Material provided
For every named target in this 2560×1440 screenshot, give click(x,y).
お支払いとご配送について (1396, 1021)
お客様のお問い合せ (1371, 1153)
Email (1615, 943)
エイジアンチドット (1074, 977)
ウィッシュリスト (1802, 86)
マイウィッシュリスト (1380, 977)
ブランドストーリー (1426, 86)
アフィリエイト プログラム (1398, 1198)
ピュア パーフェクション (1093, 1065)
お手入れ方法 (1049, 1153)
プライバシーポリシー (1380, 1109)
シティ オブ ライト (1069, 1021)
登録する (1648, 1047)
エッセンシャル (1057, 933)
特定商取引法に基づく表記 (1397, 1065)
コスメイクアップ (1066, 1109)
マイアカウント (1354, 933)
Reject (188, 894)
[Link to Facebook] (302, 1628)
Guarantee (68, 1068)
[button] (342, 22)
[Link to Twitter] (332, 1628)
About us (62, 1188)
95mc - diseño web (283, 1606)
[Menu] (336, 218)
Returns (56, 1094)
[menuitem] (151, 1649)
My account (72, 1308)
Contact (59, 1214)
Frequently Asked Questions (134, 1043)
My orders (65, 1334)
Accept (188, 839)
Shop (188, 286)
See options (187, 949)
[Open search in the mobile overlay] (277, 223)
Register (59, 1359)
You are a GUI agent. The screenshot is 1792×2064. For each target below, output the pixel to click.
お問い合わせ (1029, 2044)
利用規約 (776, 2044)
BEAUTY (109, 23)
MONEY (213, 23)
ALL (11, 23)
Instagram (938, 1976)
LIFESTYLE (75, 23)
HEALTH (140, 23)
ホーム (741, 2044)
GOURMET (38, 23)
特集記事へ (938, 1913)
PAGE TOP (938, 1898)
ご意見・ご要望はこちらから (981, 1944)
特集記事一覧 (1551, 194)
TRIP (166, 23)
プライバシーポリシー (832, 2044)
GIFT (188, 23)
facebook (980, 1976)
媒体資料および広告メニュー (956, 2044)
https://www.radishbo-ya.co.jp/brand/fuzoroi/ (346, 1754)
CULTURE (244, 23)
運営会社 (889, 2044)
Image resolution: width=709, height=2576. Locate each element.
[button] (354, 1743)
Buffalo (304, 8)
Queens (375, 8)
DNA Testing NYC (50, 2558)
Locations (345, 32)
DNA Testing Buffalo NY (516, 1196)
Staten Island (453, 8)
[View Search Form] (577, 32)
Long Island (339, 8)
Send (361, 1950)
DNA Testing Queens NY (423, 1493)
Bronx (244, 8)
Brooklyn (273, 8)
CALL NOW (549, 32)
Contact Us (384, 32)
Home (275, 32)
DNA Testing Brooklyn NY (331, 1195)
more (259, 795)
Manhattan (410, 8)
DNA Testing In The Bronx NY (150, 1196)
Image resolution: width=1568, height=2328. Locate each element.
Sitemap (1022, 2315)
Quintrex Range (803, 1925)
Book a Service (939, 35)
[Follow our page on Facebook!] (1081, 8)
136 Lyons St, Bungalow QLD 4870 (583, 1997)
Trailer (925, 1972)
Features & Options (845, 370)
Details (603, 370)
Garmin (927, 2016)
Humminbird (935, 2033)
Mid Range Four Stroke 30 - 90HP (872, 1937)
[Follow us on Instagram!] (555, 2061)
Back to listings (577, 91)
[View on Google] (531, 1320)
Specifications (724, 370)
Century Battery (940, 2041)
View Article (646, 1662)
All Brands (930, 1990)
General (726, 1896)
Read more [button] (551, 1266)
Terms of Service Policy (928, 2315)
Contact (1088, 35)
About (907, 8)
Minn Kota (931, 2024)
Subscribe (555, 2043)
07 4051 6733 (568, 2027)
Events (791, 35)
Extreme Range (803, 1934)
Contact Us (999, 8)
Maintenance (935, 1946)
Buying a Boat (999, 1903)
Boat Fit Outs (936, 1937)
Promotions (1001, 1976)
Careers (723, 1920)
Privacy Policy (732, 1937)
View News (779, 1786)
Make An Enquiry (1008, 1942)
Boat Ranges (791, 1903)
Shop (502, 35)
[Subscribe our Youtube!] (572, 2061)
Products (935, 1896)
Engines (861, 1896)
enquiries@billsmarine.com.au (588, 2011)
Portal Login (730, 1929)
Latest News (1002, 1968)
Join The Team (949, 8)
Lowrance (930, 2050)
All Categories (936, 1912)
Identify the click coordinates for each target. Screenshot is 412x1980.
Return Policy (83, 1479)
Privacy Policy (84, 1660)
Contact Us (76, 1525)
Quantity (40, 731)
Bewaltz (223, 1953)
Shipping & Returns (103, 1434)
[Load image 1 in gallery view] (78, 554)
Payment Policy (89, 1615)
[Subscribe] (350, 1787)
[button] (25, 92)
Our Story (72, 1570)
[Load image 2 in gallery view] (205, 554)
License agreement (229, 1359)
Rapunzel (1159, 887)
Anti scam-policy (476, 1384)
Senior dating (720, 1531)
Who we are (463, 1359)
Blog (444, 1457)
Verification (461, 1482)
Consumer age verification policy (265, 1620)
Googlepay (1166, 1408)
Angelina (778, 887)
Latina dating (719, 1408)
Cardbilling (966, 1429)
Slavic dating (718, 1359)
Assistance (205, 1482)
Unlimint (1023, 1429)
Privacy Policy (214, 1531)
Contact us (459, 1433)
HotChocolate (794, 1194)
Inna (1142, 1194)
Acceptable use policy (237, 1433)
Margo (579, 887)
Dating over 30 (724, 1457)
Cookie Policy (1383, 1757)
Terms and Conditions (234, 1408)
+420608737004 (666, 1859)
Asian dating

Exercise
Print out all of the records above, word for word.

Result for this exercise
For every named target in this 2560×1440 screenshot, give click(x,y).
お支払いとご配送について (1396, 1021)
お客様のお問い合せ (1371, 1153)
Email (1615, 943)
エイジアンチドット (1074, 977)
ウィッシュリスト (1802, 86)
マイウィッシュリスト (1380, 977)
ブランドストーリー (1426, 86)
アフィリエイト プログラム (1398, 1198)
ピュア パーフェクション (1093, 1065)
お手入れ方法 (1049, 1153)
プライバシーポリシー (1380, 1109)
シティ オブ ライト (1069, 1021)
登録する (1648, 1047)
エッセンシャル (1057, 933)
特定商取引法に基づく表記 (1397, 1065)
コスメイクアップ (1066, 1109)
マイアカウント (1354, 933)
Reject (188, 894)
[Link to Facebook] (302, 1628)
Guarantee (68, 1068)
[button] (342, 22)
[Link to Twitter] (332, 1628)
About us (62, 1188)
95mc - diseño web (283, 1606)
[Menu] (336, 218)
Returns (56, 1094)
[menuitem] (151, 1649)
My account (72, 1308)
Contact (59, 1214)
Frequently Asked Questions (134, 1043)
My orders (65, 1334)
Accept (188, 839)
Shop (188, 286)
See options (187, 949)
[Open search in the mobile overlay] (277, 223)
Register (59, 1359)
You are a GUI agent. The screenshot is 1792×2064. For each target below, output the pixel to click.
お問い合わせ (1029, 2044)
利用規約 (776, 2044)
BEAUTY (109, 23)
MONEY (213, 23)
ALL (11, 23)
Instagram (938, 1976)
LIFESTYLE (75, 23)
HEALTH (140, 23)
ホーム (741, 2044)
GOURMET (38, 23)
特集記事へ (938, 1913)
PAGE TOP (938, 1898)
ご意見・ご要望はこちらから (981, 1944)
特集記事一覧 (1551, 194)
TRIP (166, 23)
プライバシーポリシー (832, 2044)
GIFT (188, 23)
facebook (980, 1976)
媒体資料および広告メニュー (956, 2044)
https://www.radishbo-ya.co.jp/brand/fuzoroi/ (346, 1754)
CULTURE (244, 23)
運営会社 (889, 2044)
Image resolution: width=709, height=2576. Locate each element.
[button] (354, 1743)
Buffalo (304, 8)
Queens (375, 8)
DNA Testing NYC (50, 2558)
Locations (345, 32)
DNA Testing Buffalo NY (516, 1196)
Staten Island (453, 8)
[View Search Form] (577, 32)
Long Island (339, 8)
Send (361, 1950)
DNA Testing Queens NY (423, 1493)
Bronx (244, 8)
Brooklyn (273, 8)
CALL NOW (549, 32)
Contact Us (384, 32)
Home (275, 32)
DNA Testing Brooklyn NY (331, 1195)
more (259, 795)
Manhattan (410, 8)
DNA Testing In The Bronx NY (150, 1196)
Image resolution: width=1568, height=2328. Locate each element.
Sitemap (1022, 2315)
Quintrex Range (803, 1925)
Book a Service (939, 35)
[Follow our page on Facebook!] (1081, 8)
136 Lyons St, Bungalow QLD 4870 (583, 1997)
Trailer (925, 1972)
Features & Options (845, 370)
Details (603, 370)
Garmin (927, 2016)
Humminbird (935, 2033)
Mid Range Four Stroke 30 - 90HP (872, 1937)
[Follow us on Instagram!] (555, 2061)
Back to listings (577, 91)
[View on Google] (531, 1320)
Specifications (724, 370)
Century Battery (940, 2041)
View Article (646, 1662)
All Brands (930, 1990)
General (726, 1896)
Read more [button] (551, 1266)
Terms of Service Policy (928, 2315)
Contact (1088, 35)
About (907, 8)
Minn Kota (931, 2024)
Subscribe (555, 2043)
07 4051 6733 (568, 2027)
Events (791, 35)
Extreme Range (803, 1934)
Contact Us (999, 8)
Maintenance (935, 1946)
Buying a Boat (999, 1903)
Boat Fit Outs (936, 1937)
Promotions (1001, 1976)
Careers (723, 1920)
Privacy Policy (732, 1937)
View News (779, 1786)
Make An Enquiry (1008, 1942)
Boat Ranges (791, 1903)
Shop (502, 35)
[Subscribe our Youtube!] (572, 2061)
Products (935, 1896)
Engines (861, 1896)
enquiries@billsmarine.com.au (588, 2011)
Portal Login (730, 1929)
Latest News (1002, 1968)
Join The Team (949, 8)
Lowrance (930, 2050)
All Categories (936, 1912)
Identify the click coordinates for each target. Screenshot is 412x1980.
Return Policy (83, 1479)
Privacy Policy (84, 1660)
Contact Us (76, 1525)
Quantity (40, 731)
Bewaltz (223, 1953)
Shipping & Returns (103, 1434)
[Load image 1 in gallery view] (78, 554)
Payment Policy (89, 1615)
[Subscribe] (350, 1787)
[button] (25, 92)
Our Story (72, 1570)
[Load image 2 in gallery view] (205, 554)
License agreement (229, 1359)
Rapunzel (1159, 887)
Anti scam-policy (476, 1384)
Senior dating (720, 1531)
Who we are (463, 1359)
Blog (444, 1457)
Verification (461, 1482)
Consumer age verification policy (265, 1620)
Googlepay (1166, 1408)
Angelina (778, 887)
Latina dating (719, 1408)
Cardbilling (966, 1429)
Slavic dating (718, 1359)
Assistance (205, 1482)
Unlimint (1023, 1429)
Privacy Policy (214, 1531)
Contact us (459, 1433)
HotChocolate (794, 1194)
Inna (1142, 1194)
Acceptable use policy (237, 1433)
Margo (579, 887)
Dating over 30 (724, 1457)
Cookie Policy (1383, 1757)
Terms and Conditions (234, 1408)
+420608737004 (666, 1859)
Asian dating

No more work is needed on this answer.